Mercredi 1er mai : Ah ! Mon ami Henry !

Fête du travail, le repos s’oblige. Je me réveille tranquille, une douche froide puisque je n’ai toujours pas trouvé comment avoir de l’eau chaude. Je prends mon petit-déjeuner, puis comme hier, Henry arrive et me demande si je peux l’accompagner pour son petit-déjeuner. Je me fais plaisir et reprend un thé avec lui. Il me propose de venir avec lui ce matin pour aller découvrir un terrain pour un camp scout fin mai. Une sortie à l’extérieur de la ville pour voir un peu du pays, j’accepte.

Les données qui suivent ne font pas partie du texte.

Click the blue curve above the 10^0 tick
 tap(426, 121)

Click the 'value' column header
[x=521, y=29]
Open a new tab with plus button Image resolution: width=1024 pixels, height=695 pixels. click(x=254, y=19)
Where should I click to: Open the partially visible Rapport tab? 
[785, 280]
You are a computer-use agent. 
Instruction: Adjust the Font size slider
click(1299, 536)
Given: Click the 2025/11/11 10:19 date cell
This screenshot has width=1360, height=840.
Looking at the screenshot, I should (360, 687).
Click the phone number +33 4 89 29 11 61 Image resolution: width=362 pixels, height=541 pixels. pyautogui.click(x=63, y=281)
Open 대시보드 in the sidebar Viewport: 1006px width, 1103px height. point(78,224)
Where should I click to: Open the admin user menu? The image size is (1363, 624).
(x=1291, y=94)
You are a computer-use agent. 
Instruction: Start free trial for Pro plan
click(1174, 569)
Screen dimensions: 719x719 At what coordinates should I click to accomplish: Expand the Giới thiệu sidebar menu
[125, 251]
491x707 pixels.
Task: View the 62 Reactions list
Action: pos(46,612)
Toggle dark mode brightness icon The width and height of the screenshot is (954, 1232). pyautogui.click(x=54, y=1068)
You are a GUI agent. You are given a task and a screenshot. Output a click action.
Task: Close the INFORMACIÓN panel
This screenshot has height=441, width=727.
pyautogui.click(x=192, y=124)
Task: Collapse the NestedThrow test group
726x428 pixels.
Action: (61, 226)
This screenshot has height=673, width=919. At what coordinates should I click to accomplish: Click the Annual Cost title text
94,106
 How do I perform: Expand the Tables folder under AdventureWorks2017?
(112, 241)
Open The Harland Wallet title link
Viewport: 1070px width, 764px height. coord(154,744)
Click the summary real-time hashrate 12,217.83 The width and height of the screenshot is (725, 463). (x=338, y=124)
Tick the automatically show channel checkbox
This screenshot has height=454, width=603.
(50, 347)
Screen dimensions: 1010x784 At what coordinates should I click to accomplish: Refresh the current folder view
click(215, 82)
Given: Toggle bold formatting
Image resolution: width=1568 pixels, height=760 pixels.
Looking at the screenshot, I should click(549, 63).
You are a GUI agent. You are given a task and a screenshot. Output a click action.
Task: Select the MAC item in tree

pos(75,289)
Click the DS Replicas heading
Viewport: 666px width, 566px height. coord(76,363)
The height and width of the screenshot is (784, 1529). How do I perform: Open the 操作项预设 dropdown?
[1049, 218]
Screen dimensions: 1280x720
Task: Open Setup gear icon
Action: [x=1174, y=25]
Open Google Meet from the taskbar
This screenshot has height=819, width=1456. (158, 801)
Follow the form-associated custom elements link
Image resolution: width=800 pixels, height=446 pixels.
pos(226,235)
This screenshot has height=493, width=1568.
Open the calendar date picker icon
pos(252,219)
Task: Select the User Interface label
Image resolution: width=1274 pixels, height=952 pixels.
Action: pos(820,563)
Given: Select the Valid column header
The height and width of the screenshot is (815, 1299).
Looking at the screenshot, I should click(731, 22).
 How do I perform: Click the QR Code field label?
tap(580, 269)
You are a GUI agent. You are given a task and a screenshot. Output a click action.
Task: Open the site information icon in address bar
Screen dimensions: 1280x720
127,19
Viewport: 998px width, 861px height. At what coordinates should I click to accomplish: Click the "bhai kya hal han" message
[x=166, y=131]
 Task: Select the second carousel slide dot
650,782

On part en taxi, on sort de la ville, on arrive dans un petit village et un lieu un peu touristique. Mais tout autour le paysage est super. C’est beau, c’est reposant. On trouve la maison et la personne qui prête son terrain. On visite, Henry me raconte comment il voit les choses pour son week-end, c’est vrai qu’il a trouvé un lieu super et que je l’envie. On passe voir pour réserver un tour de cheval, de pédalo et de quad. Ici, tout paraît tellement simple, il n’y a jamais de problème et toujours des prix avantageux. Ah si seulement ! On repart, juste avant on se prend une glace : une typique d’ici avec de la cannelle, je me régale.

Une fois rentrés, il me propose de manger avec eux. Cette fois ci, je ne mange pas avant. Mais c’est toujours avec plaisir. On mange avec sa mère et sa femme, on parle un peu des sujets d’actualité, un peu de mon projet, de mes expériences culinaires, le tout en espagnol. Bonne ambiance, en plus c’est très bon. J’aime bien comment ils cuisinent.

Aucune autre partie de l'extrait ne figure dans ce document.